Un error en cadena de la defensa, primero de Gálvez, y posteriormente de Labaka y Casado, permitió al mejicano Carlos Vela rematar un balón que no pudo tapar Cobeño. Apenas un minuto después, sería de nuevo Casado, que perdió su posición al irse al centro, el que permitió la llegada de Vela por la banda derecha del ataque txuri-urdin para lograr el 2-0.
El Rayo se tambaleó y perdió definitivamente su sitio, todos salvo Cobeño. En el 35 un centro-chut de Rubén Pardo fue salvado por el portero, que un minuto más tarde realizaba la parada de la noche para despejar un gran remate de cabeza de Illarra. Un nuevo remate a bocajarro despejado a córner con una mano abajo de Cobeño cerraba una serie de remates de la Real que en tan solo cinco minutos pudo sentenciar definitivamente el partido.
De nuevo defensa de tres y de nuevo goleada en contra para un Rayo que sufrió en exceso
Tras el descanso, Paco Jémez decidió arriesgar para situar defensa de tres, dejando en el vestuario a un Casado que había participado en todas las acciones negativas de su equipo en la primera mitad y que cedía su sitio a Andrija Delibasic. El Rayo adelantó varios metros su posición en el campo y empezó a tener protagonismo con el balón en los pies. Piti, en dos ocasiones, y Javi Fuego, intentaron lo que no habían logrado en la primera parte, pero sus intentos se marcharon siempre directamente fuera.

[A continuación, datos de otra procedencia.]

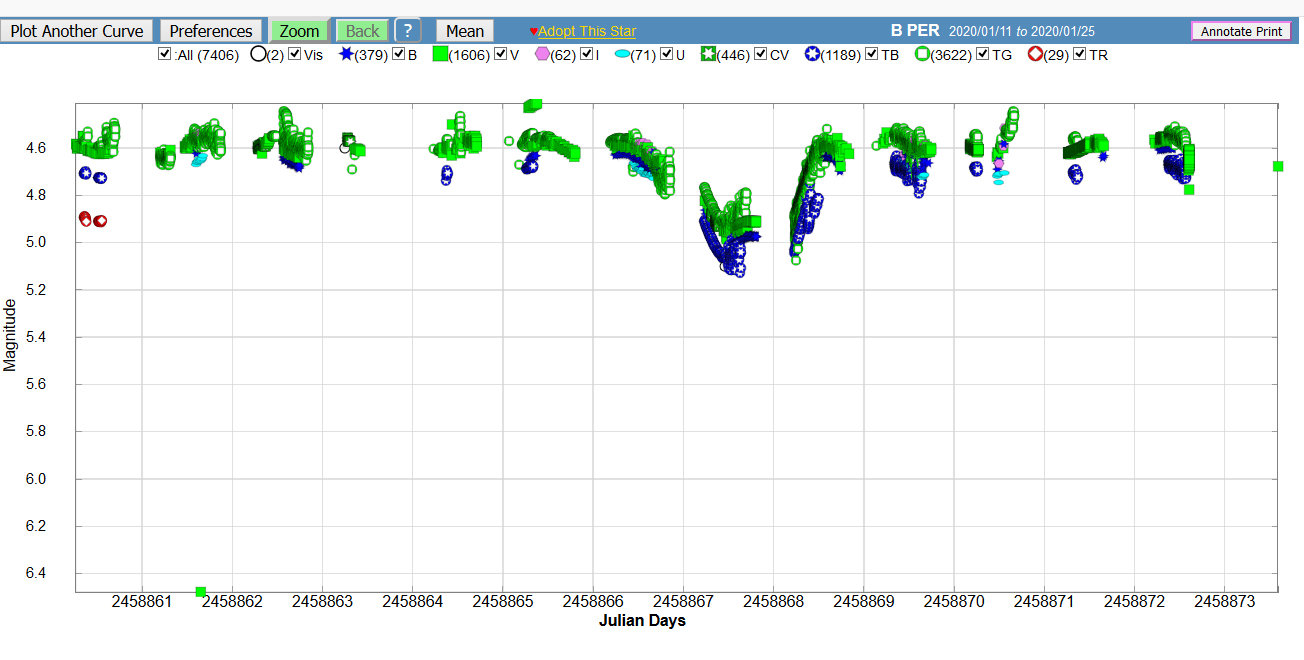The height and width of the screenshot is (660, 1304).
Task: Click the pink hexagon I band icon
Action: (x=542, y=54)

La Real pareció conformarse con lo que sucedía sobre el césped de Anoeta y se atrincheró atrás para intentar aprovechar algún lanzamiento largo que pudieran ‘cazar’ sus hombres de ataque. La consigna de los jugadores del Rayo era clara, había que buscar la portería contraria. Leo lo intentó desde lejos, pero también disparó fuera, mientras sus compañeros seguían trabajando en la presión y en la salida rápida con el balón controlado. El primer cuarto de hora fue totalmente opuesto a los cuarenta y cinco minutos anteriores, con un Rayo intentando meterse de la manera que fuera posible en un partido que se había puesto cuesta arriba en apenas un minuto.

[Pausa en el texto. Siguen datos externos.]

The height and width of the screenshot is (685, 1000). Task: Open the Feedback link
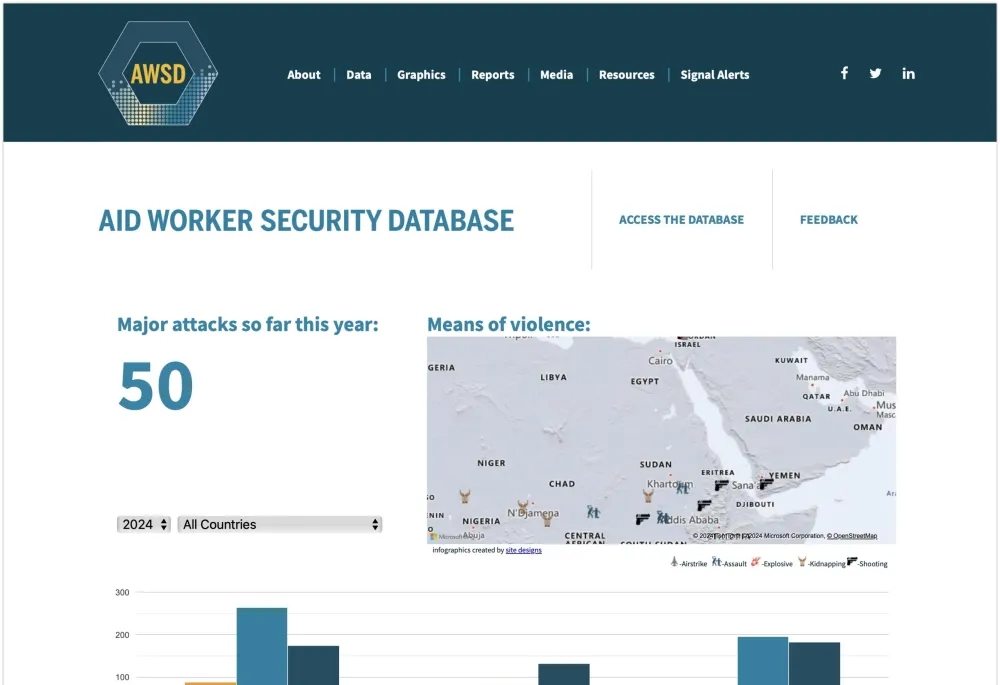tap(829, 220)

Pero estaba claro que hoy no era la noche del Rayo. Mikel González ponía la puntilla al partido con el 3-0, mientras Gálvez continuaba vagando por la defensa y rompiendo todas las acciones de fuera de juego, ante la mirada de un Labaka que tampoco supo solucionar los evidentes problemas que sigue evidenciando la defensa de un equipo que continua rompiéndose por atrás.
El Rayo sufría en defensa y Paco Jémez intentaba refrescar la zona de ataque con la entrada de Lass en sustitución del ‘Chori’ Domínguez, mientras Montanier quitaba a Ifrán, sustituido por Markel Bergara -un cambio recibido con ‘pitos’ desde la grada-. El conjunto vallecano intentó recortar distancias, pero el gol anotado por Delibasic era anulado por fuera de juego. Con esa acción se acabaron definitivamente las escasas opciones de un equipo que siguió quedando en evidencia y que recibió un duro correctivo. Chory Castro lograba el cuarto tras un nuevo error de Labaka en el despeje, permitiendo que superase con facilidad a Tito y rematara a placer para superar a Cobeño.
Zurutuza, con una gran acción individual, Bergara con un remate al larguero, Delibasic con un intento de vaselina salvado por Bravo y Agirretxe con un gran remate que obligaba a Cobeño a lucirse de nuevo, pusieron el colofón a un partido en el que el Rayo apenas mostró nada de su fútbol y en el que los vallecanos volvían a encajar una nueva goleada.